For encrypted columns, the following modules are always encrypted, with the same column key: pages and page headers (both dictionary and data), column indexes, offset indexes, bloom filter headers and bitsets. If the column key is different from the footer encryption key, the column metadata is serialized separately and encrypted with the column key. In this case, the column metadata is also considered to be a module.

4 Encryption Algorithms and Keys

Parquet encryption algorithms are based on the standard AES ciphers for symmetric encryption. AES is supported in Intel and other CPUs with hardware acceleration of crypto operations (“AES-NI”) - that can be leveraged, for example, by Java programs (automatically via HotSpot), or C++ programs (via EVP-* functions in OpenSSL). Parquet supports all standard AES key sizes: 128, 192 and 256 bits.

Initially, two algorithms have been implemented, one based on a GCM mode of AES, and the other on a combination of GCM and CTR modes.

**DATA ENTRIES:**
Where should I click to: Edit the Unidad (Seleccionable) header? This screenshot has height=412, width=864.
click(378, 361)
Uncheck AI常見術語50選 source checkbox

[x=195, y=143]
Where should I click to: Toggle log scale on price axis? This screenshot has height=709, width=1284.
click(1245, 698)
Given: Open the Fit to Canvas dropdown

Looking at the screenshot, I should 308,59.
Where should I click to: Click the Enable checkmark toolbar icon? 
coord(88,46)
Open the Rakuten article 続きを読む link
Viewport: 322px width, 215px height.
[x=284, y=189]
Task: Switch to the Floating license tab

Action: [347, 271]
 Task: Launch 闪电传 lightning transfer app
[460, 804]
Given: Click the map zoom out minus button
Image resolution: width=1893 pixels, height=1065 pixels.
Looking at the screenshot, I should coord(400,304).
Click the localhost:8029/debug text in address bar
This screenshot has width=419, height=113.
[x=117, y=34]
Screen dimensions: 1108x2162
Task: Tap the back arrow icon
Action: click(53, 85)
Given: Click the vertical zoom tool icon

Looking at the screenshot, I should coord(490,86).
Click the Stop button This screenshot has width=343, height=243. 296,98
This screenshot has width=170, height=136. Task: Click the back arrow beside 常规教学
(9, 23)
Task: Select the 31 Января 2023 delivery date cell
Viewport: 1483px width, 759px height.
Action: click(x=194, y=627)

**DIRECTIVES:**
1) Update the listing starting at the line that contains "Given: Open the Fit to Canvas dropdown" and ending at the line that contains "Looking at the screenshot, I should coord(400,304).". Change "Given" to "Goal", keep everything else the same, and return only those lines.
2) Go on with the Parquet encryption extract from the point where it stops.
The Parquet encryption text and the listing were taken from separate, unrelated sources.

**THE RESULTS:**
1)
Goal: Open the Fit to Canvas dropdown

Looking at the screenshot, I should 308,59.
Where should I click to: Click the Enable checkmark toolbar icon? 
coord(88,46)
Open the Rakuten article 続きを読む link
Viewport: 322px width, 215px height.
[x=284, y=189]
Task: Switch to the Floating license tab

Action: [347, 271]
 Task: Launch 闪电传 lightning transfer app
[460, 804]
Goal: Click the map zoom out minus button
Image resolution: width=1893 pixels, height=1065 pixels.
Looking at the screenshot, I should coord(400,304).

2)
4.1 AES modes used in Parquet

4.1.1 AES GCM

AES GCM is an authenticated encryption. Besides the data confidentiality (encryption), it supports two levels of integrity verification (authentication): of the data (default), and of the data combined with an optional AAD (“additional authenticated data”). The authentication allows to make sure the data has not been tampered with. An AAD is a free text to be authenticated, together with the data. The user can, for example, pass the file name with its version (or creation timestamp) as an AAD input, to verify that the file has not been replaced with an older version. The details on how Parquet creates and uses AADs are provided in the section 4.4.

4.1.2 AES CTR

AES CTR is a regular (not authenticated) cipher. It is faster than the GCM cipher, since it doesn’t perform integrity verification and doesn’t calculate an authentication tag. Actually, GCM is a combination of the CTR cipher and an authentication layer called GMAC. For applications running without AES acceleration (e.g. on Java versions before Java 9) and willing to compromise on content verification, CTR cipher can provide a boost in encryption/decryption throughput.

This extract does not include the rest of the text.